**TO DO:** The answer must consist of each line of the records below that contains the string "dropdown".

**MATERIAL PROVIDED:**
# # #

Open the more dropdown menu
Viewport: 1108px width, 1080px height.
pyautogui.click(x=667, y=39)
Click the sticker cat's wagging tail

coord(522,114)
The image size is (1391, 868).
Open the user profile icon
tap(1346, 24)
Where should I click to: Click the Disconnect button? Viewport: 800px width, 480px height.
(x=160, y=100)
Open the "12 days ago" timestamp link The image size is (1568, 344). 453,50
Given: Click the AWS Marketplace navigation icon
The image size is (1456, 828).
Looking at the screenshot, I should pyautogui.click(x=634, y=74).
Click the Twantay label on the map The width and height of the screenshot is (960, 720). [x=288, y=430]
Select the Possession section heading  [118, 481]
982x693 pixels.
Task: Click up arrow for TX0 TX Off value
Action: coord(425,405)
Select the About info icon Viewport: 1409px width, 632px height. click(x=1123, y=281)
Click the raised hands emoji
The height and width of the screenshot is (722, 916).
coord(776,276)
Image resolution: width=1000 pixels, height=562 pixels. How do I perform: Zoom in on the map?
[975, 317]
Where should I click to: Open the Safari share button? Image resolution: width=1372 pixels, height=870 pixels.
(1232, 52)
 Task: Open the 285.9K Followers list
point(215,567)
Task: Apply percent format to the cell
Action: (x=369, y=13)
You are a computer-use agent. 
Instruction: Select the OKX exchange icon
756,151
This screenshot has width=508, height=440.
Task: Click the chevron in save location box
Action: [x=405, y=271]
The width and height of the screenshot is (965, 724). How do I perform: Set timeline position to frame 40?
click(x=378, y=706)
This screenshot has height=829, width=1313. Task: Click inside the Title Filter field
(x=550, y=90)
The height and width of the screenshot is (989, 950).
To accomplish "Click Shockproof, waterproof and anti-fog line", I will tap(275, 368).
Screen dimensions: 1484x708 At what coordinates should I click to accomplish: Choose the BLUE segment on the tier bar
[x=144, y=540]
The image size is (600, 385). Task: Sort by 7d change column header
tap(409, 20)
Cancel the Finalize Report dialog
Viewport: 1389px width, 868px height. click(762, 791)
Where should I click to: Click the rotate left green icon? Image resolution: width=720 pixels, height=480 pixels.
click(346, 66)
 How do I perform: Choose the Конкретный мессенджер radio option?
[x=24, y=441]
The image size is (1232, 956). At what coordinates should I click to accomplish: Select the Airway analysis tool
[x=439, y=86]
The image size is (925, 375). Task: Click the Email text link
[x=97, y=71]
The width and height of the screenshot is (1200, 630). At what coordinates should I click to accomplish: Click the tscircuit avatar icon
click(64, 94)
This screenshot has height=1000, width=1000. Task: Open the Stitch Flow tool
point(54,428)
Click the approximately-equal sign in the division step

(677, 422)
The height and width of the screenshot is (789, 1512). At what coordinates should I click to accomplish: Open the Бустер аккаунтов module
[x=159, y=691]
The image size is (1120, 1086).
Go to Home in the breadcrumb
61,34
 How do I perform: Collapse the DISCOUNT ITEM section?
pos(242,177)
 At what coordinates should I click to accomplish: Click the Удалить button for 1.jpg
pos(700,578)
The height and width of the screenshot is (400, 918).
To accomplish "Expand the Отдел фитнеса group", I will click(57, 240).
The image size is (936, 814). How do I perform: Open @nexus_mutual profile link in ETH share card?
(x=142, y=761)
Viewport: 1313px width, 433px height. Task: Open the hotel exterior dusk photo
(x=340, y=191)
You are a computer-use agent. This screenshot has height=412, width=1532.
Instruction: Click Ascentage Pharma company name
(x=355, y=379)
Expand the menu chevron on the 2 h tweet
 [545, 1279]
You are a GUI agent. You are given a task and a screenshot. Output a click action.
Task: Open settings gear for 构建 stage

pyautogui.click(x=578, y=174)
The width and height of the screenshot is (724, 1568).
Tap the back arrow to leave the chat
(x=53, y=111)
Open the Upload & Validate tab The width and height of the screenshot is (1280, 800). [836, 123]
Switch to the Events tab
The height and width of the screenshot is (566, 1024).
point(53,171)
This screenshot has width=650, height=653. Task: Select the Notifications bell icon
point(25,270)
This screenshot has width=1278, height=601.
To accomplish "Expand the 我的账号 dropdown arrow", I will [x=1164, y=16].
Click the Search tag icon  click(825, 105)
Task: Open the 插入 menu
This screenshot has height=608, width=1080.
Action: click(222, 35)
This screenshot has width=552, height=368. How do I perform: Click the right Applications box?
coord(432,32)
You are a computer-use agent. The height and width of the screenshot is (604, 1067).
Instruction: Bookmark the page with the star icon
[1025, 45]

# # #

**EXERCISE OUTPUT:**
Open the more dropdown menu
To accomplish "Expand the 我的账号 dropdown arrow", I will [x=1164, y=16].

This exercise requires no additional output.